Copy the records word for word, from the line containing "Viewport: 933px width, 585px" to the line containing "point(51,46)", including both of those lines.

[start Items]

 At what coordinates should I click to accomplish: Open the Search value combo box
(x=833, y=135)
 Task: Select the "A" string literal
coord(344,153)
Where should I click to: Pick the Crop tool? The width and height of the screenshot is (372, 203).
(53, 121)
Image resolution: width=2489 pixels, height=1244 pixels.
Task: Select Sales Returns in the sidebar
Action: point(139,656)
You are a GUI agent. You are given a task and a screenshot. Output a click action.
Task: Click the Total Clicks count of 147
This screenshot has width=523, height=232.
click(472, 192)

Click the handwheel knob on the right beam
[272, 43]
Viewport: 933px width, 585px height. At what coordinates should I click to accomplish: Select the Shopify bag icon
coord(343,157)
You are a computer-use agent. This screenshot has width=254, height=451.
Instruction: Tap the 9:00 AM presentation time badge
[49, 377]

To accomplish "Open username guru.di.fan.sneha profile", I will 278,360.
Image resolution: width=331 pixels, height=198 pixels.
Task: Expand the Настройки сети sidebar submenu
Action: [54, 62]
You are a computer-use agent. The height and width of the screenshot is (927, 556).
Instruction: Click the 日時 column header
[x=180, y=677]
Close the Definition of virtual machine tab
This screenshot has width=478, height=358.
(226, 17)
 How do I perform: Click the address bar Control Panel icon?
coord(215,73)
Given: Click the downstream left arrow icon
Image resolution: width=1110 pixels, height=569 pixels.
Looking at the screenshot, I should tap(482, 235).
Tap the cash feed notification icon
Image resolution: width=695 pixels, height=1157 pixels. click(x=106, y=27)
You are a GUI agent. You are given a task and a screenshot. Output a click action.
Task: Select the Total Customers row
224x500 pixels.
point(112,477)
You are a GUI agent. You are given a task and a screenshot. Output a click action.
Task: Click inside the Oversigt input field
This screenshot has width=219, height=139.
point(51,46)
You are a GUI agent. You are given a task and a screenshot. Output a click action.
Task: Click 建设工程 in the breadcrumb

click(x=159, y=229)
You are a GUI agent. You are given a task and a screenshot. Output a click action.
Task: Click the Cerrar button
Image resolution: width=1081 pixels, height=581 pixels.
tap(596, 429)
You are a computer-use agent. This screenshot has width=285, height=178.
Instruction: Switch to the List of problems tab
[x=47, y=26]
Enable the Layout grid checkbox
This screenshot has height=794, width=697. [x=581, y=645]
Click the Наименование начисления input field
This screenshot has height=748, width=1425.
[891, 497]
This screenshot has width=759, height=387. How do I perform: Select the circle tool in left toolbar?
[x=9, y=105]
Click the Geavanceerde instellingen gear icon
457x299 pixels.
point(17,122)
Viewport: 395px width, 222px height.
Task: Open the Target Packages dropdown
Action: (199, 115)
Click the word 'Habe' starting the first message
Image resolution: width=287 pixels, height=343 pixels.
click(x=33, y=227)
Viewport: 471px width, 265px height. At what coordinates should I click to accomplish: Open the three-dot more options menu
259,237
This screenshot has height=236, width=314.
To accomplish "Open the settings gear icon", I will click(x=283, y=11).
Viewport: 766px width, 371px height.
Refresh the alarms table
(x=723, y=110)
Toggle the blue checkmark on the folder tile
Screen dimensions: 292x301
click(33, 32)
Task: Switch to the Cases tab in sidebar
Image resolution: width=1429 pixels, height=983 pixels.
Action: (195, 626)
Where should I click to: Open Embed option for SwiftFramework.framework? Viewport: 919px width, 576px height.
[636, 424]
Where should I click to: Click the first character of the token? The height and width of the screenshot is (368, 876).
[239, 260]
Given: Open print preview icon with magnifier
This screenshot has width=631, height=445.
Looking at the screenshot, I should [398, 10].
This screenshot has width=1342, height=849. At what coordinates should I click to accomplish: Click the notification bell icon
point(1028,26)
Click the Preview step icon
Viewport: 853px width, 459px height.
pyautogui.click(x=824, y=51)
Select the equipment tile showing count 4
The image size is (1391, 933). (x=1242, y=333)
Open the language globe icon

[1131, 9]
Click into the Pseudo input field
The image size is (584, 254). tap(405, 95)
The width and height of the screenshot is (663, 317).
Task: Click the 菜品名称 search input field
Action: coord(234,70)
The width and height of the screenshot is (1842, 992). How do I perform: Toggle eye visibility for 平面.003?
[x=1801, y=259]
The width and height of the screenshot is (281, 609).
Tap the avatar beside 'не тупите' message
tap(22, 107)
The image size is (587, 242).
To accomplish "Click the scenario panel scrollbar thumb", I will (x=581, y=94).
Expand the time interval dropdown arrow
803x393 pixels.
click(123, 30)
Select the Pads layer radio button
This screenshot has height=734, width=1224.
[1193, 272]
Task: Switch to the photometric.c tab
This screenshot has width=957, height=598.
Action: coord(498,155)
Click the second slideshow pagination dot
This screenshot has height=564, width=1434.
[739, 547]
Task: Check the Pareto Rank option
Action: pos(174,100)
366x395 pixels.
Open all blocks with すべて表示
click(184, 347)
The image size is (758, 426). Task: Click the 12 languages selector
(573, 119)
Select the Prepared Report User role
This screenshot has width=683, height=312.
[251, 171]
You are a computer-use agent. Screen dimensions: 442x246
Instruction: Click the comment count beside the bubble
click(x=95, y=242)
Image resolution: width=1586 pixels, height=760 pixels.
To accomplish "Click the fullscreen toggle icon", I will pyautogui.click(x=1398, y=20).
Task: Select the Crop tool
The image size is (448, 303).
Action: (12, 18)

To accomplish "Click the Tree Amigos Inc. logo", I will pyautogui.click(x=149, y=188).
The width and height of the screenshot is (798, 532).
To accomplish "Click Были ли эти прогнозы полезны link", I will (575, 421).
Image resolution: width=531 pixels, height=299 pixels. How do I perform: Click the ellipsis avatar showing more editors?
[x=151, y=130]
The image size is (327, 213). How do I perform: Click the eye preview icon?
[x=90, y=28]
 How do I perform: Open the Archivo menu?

[end Items]

(The answer)
Viewport: 933px width, 585px height. At what coordinates should I click to accomplish: Select the Shopify bag icon
coord(343,157)
You are a computer-use agent. This screenshot has width=254, height=451.
Instruction: Tap the 9:00 AM presentation time badge
[49, 377]

To accomplish "Open username guru.di.fan.sneha profile", I will 278,360.
Image resolution: width=331 pixels, height=198 pixels.
Task: Expand the Настройки сети sidebar submenu
Action: [54, 62]
You are a computer-use agent. The height and width of the screenshot is (927, 556).
Instruction: Click the 日時 column header
[x=180, y=677]
Close the Definition of virtual machine tab
This screenshot has width=478, height=358.
(226, 17)
 How do I perform: Click the address bar Control Panel icon?
coord(215,73)
Given: Click the downstream left arrow icon
Image resolution: width=1110 pixels, height=569 pixels.
Looking at the screenshot, I should tap(482, 235).
Tap the cash feed notification icon
Image resolution: width=695 pixels, height=1157 pixels. click(x=106, y=27)
You are a GUI agent. You are given a task and a screenshot. Output a click action.
Task: Select the Total Customers row
224x500 pixels.
point(112,477)
You are a GUI agent. You are given a task and a screenshot. Output a click action.
Task: Click inside the Oversigt input field
This screenshot has width=219, height=139.
point(51,46)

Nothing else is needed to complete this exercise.